A Receita Federal negou hoje que medicamentos importados estejam retidos ou enfrentando atrasos no processo de liberação, em portos e aeroportos, por causa da greve dos servidores do órgão.

De acordo com o subsecretário de Aduana e Relações Internacionais da Receita, Ernani Checcucci, medicamentos e perecíveis não fazem parte do movimento grevista.

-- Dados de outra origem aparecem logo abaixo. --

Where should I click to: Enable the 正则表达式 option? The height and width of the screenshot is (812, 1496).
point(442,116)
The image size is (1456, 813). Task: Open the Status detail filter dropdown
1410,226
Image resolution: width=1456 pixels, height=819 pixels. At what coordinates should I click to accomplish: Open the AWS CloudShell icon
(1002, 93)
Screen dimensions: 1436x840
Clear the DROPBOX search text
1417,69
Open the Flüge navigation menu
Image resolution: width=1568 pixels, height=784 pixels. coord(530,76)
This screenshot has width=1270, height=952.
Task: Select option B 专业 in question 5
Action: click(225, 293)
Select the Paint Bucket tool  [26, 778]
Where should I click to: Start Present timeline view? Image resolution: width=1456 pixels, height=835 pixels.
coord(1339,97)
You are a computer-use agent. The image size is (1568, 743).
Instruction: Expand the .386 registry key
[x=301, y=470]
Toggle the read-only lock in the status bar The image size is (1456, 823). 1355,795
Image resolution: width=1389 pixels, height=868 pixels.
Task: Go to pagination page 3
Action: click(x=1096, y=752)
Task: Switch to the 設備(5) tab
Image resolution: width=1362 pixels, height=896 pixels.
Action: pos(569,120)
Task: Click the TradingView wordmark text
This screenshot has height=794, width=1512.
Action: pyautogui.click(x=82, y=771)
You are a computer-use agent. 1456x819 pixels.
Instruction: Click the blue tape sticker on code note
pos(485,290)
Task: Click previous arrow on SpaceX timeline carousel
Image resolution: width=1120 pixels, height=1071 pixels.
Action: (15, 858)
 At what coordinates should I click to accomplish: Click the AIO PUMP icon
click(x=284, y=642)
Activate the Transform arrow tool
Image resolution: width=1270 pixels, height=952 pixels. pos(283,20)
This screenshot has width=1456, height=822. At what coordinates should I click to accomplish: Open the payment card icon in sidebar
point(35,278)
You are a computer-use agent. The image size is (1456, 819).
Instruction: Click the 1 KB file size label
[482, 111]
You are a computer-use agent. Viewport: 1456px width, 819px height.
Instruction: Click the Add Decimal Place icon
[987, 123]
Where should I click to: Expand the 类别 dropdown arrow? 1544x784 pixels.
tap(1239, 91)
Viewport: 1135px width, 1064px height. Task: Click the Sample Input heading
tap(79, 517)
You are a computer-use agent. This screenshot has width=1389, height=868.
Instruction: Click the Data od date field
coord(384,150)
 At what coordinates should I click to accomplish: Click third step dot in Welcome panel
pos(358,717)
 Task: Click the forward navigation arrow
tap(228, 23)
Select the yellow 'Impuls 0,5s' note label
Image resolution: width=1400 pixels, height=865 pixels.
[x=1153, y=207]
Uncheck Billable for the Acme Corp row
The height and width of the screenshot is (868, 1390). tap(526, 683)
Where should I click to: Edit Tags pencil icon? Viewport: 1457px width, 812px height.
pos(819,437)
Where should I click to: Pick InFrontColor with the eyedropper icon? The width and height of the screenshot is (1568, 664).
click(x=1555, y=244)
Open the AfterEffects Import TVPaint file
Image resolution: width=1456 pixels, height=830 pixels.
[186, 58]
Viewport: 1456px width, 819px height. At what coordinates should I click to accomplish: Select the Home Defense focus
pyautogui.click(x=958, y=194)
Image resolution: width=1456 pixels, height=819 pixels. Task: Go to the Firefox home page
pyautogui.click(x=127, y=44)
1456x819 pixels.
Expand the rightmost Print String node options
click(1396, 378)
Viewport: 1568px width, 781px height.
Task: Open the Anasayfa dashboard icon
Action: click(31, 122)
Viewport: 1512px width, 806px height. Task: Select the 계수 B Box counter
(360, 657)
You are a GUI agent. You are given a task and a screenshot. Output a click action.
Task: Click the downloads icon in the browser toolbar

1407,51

Qualquer atraso na liberação desses produtos, portanto, deve estar atrelada aos processos fora do âmbito da Receita, defende Checcucci.

 

“Não posso me manifestar sobre as etapas anteriores, antes da Receita Federal, como a presença de carga ou licenciamento, que no caso dos medicamentos é feito pela Anvisa”, disse. “Mas posso afirmar categoricamente que não existem medicamentos ou produtos de saúde retidos ou atrasados no âmbito da Receita”, completou.

 

Associações vem alertando, desde o início da paralisação dos trabalhos dos agentes de fiscalização, que os estoques nas fábricas de medicamentos, principalmente genéricos, vem

caindo a níveis preocupantes devido à greve.

O maior problema estaria na dificuldade de importar matéria prima, que no caso dos genéricos, representa 70% dos insumos necessários para a fabricação dos medicamentos.